Otro de los argumentos en defensa de la presencialidad sin importar los números de contagios y muertes es el temor por “la pérdida” de tiempo, de ritmo, de contenidos, como si allí se alojara la posibilidad de un “embrutecimiento” de nuestras próximas generaciones. En respuesta a ese peligro, se apela a sostener la presencialidad a como dé lugar y tratar de aprovechar el tiempo del que disponemos para enseñar los contenidos pautados. Pero si bien todos/as quisiéramos que nuestros mundos no estén cruzados por crisis como esta, hacer como si nada estuviera pasando (o que lo que sucede no interfiere con la tarea educativa) no parece una empresa exitosa ni deseable.
Aunque las escuelas sean espacios en los que el tiempo productivo se suspende y los roles cambian, los límites entre el adentro y el afuera resultan mucho más porosos de lo que a veces queremos ser conscientes. Y aceptar esto no supone, en ningún caso, resignarse a no ofrecer experiencias de calidad ni dejar que el contexto se apodere del objeto de enseñanza. Como sabemos, los procesos formativos son largos (no aprendemos todos/as todo al mismo tiempo ni de la misma forma) y si hoy no aprendemos algo específico, lo podremos hacer más adelante siempre y cuando generemos las condiciones de posibilidad para todas/os nuestros estudiantes.

• LISTADO DE DATOS
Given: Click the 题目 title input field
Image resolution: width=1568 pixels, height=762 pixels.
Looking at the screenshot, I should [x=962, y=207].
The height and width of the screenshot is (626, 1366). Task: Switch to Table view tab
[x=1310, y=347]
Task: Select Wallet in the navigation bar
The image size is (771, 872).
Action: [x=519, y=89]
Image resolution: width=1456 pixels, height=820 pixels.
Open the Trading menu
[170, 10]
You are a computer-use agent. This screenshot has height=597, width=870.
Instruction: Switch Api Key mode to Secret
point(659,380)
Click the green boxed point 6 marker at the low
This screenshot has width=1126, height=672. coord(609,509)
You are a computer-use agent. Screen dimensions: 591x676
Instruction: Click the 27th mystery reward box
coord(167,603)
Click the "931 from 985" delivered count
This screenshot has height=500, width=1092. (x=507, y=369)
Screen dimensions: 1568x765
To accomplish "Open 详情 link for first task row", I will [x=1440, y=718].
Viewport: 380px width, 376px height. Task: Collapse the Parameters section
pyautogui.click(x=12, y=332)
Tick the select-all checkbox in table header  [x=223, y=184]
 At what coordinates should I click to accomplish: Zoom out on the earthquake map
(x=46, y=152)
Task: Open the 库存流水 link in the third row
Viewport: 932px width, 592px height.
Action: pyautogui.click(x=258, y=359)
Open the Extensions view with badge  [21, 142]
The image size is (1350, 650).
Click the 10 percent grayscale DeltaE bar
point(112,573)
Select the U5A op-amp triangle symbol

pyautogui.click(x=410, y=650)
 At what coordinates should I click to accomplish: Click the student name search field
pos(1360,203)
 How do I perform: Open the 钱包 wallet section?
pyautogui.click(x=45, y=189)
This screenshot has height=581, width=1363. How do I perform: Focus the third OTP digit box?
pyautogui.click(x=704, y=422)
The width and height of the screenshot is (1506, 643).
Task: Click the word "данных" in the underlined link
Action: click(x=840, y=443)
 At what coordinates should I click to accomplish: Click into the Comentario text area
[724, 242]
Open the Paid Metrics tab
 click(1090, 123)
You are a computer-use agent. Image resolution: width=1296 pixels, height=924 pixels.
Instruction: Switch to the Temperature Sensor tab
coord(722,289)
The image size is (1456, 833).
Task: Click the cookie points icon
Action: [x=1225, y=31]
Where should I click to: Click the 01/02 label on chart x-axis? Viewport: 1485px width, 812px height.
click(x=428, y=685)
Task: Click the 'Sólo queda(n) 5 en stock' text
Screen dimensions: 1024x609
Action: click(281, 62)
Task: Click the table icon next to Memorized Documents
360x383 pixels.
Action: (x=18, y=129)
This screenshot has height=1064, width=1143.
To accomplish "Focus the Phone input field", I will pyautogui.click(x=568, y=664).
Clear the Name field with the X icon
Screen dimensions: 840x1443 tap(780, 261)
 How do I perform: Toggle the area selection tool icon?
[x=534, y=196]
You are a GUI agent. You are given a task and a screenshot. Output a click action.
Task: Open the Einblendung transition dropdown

• TRABAJO REQUERIDO
(1) En el fragmento sobre la presencialidad escolar, ¿bajo qué condición se podrá aprender más adelante algo específico que hoy no se aprende?
(2) Continúe el fragmento sobre la presencialidad escolar a partir de su última oración.

• RESPUESTAS POR TAREA
(1) Siempre y cuando se generen las condiciones de posibilidad para todas/os los estudiantes.

(2)
Justamente por eso, quizá este sea un buen momento para priorizar aprendizajes que sean la base de cualquier otro aprendizaje futuro. Revisar nuestros criterios de selección y centrarnos en privilegiar contenidos y experiencias centrales, aquellos que son la base de otros y que permitan robustecer el lazo social y los vínculos de responsabilidad mutua, que colaboren con la formación de sociedades integradas, que no dejan por fuera a nadie, que tiendan a priorizar el bienestar colectivo por sobre los privilegios individuales. Y hacer todo eso mientras se aprende a escribir o a calcular. Dicho de otro modo, tal vez sea el momento de desacelerar en la carrera por cubrir los contenidos de los programas y volver a pensar a la escuela como el espacio que democratiza el tiempo no productivo, pero por sobre todo como la institución que posibilita el encuentro con otros/as y sus mundos.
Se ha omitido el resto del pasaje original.